- Exercise objective -
Provide the number of lines in the entries below containing "resolution", with no further words.

----

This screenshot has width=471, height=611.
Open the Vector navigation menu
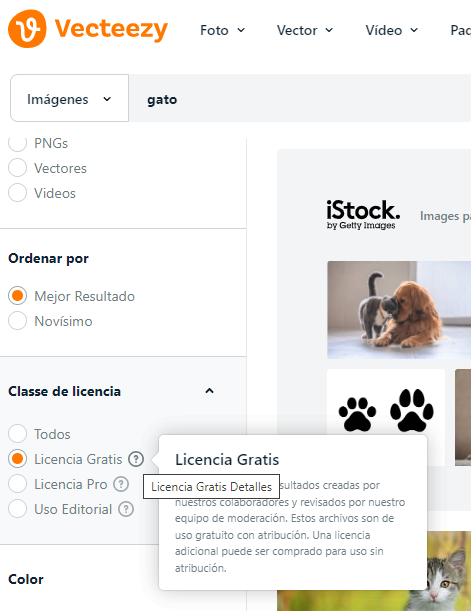tap(305, 30)
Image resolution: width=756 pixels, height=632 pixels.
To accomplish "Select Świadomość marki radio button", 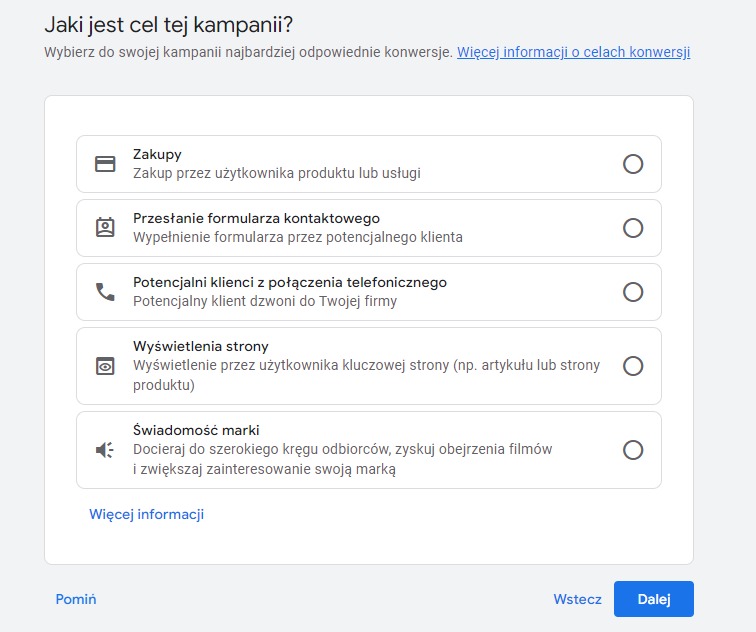I will (x=633, y=450).
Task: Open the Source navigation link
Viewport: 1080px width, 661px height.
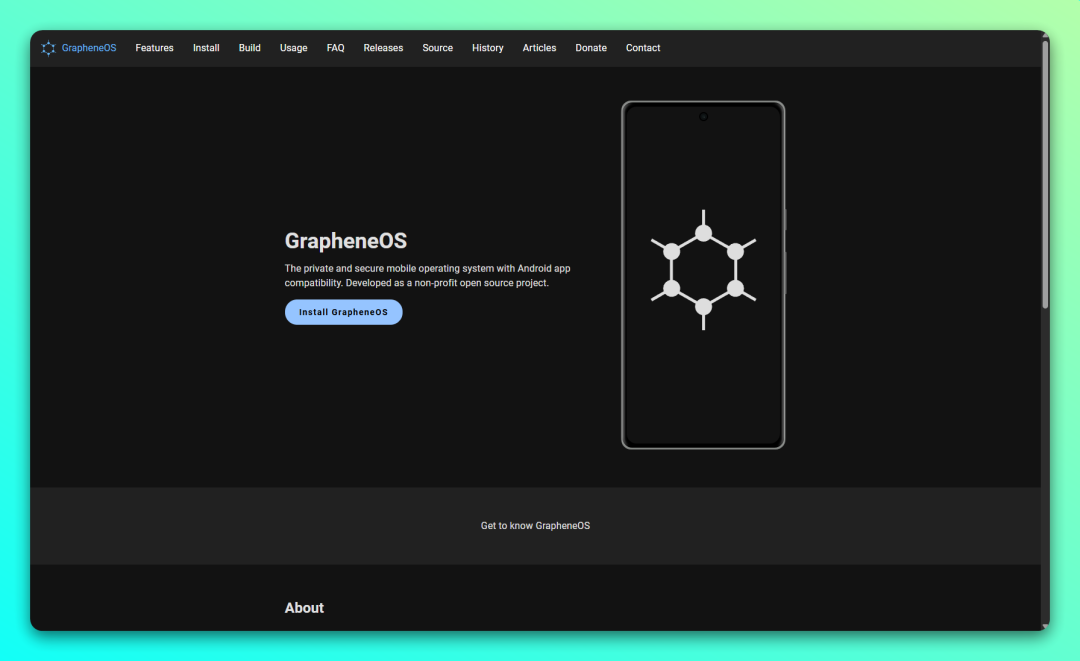Action: 437,48
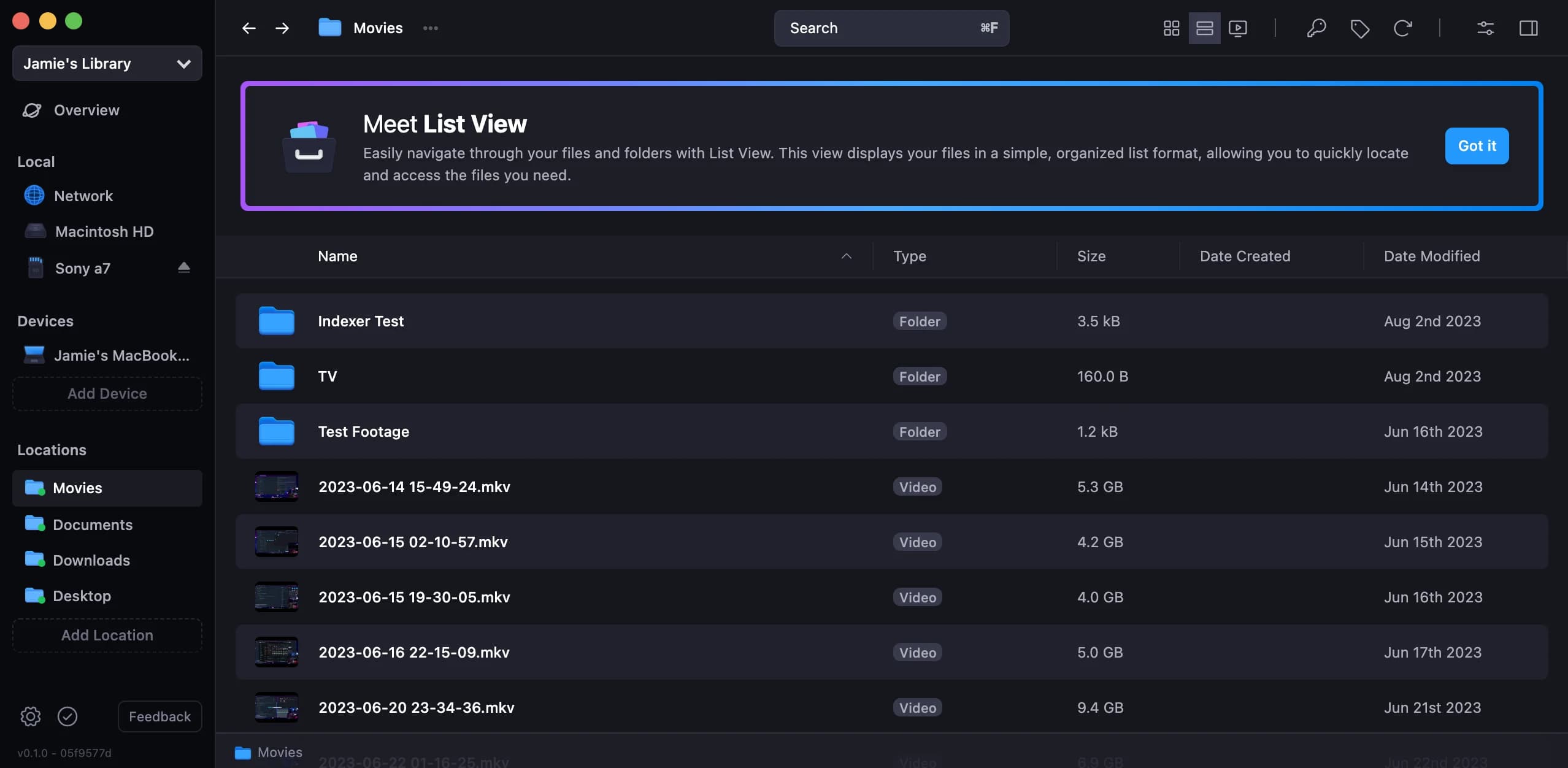
Task: Open Overview in the sidebar
Action: tap(86, 110)
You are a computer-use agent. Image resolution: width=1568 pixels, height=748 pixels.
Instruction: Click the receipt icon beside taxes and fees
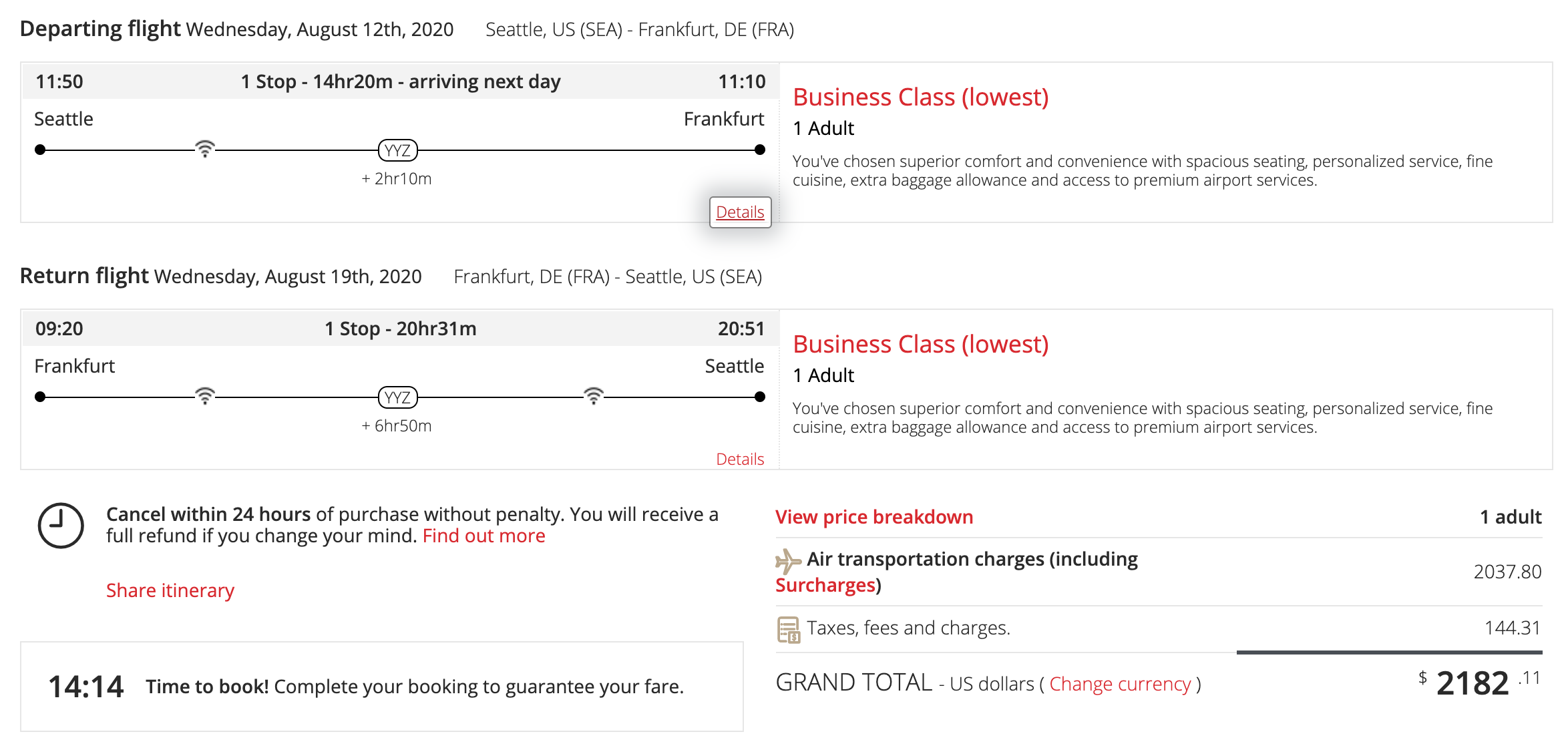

----

- Result of this exercise -
2